### WHAT TO DO
Whenever a line in the data holds the string "with", pull that line out.

Top of DATA FOR THIS EXERCISE

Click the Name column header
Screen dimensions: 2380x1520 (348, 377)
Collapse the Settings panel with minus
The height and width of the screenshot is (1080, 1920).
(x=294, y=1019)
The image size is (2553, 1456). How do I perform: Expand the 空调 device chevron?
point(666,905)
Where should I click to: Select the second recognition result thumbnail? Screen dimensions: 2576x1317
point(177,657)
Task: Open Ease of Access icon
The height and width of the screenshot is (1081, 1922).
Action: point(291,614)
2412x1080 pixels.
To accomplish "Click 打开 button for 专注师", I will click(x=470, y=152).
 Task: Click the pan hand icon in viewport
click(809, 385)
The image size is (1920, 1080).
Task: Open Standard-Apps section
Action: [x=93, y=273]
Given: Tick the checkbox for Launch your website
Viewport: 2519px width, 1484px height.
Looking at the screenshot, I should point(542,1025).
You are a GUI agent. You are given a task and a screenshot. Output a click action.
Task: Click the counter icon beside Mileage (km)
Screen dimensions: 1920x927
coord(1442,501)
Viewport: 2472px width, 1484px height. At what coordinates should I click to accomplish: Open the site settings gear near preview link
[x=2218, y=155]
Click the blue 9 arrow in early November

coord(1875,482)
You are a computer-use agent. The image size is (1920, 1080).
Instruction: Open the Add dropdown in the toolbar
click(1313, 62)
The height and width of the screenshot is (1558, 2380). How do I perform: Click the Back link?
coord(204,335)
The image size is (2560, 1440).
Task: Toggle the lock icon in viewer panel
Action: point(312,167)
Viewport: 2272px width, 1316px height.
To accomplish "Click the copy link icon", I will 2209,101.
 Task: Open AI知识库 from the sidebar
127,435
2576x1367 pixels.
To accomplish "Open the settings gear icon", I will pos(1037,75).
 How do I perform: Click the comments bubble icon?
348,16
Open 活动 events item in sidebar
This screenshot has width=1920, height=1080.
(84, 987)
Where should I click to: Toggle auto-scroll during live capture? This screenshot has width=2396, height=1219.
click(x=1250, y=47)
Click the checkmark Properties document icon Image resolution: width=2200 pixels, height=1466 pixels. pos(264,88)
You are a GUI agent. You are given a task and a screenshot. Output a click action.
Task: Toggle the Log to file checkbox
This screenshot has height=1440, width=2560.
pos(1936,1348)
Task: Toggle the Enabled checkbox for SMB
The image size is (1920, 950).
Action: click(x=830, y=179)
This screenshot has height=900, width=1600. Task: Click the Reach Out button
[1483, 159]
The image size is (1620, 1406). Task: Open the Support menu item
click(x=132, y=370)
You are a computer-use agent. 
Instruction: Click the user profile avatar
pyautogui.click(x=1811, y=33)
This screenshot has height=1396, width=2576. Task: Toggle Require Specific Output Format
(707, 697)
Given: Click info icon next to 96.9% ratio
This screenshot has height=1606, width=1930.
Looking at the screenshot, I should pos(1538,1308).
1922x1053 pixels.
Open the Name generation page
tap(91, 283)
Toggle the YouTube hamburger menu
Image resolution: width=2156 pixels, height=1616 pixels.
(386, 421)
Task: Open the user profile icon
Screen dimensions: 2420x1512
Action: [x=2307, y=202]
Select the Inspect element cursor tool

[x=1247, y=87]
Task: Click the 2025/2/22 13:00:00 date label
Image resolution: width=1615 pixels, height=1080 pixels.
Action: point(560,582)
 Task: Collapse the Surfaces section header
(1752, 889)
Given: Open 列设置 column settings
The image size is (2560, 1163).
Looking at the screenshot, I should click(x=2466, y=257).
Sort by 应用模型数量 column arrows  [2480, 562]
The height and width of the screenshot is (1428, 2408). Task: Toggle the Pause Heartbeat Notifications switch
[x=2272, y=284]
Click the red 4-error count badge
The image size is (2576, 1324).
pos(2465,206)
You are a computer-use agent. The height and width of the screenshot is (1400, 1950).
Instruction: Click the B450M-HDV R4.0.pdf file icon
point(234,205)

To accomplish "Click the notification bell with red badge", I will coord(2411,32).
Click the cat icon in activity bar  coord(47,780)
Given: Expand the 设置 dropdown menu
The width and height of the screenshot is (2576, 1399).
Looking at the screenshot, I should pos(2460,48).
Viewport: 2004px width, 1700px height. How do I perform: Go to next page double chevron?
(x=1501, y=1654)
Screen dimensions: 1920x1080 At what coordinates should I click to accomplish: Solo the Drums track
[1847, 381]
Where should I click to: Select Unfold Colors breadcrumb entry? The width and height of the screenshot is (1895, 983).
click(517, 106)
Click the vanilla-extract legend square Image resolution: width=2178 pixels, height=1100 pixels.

Bottom of DATA FOR THIS EXERCISE

### THE ANSWER
Collapse the Settings panel with minus
To accomplish "Click the notification bell with red badge", I will coord(2411,32).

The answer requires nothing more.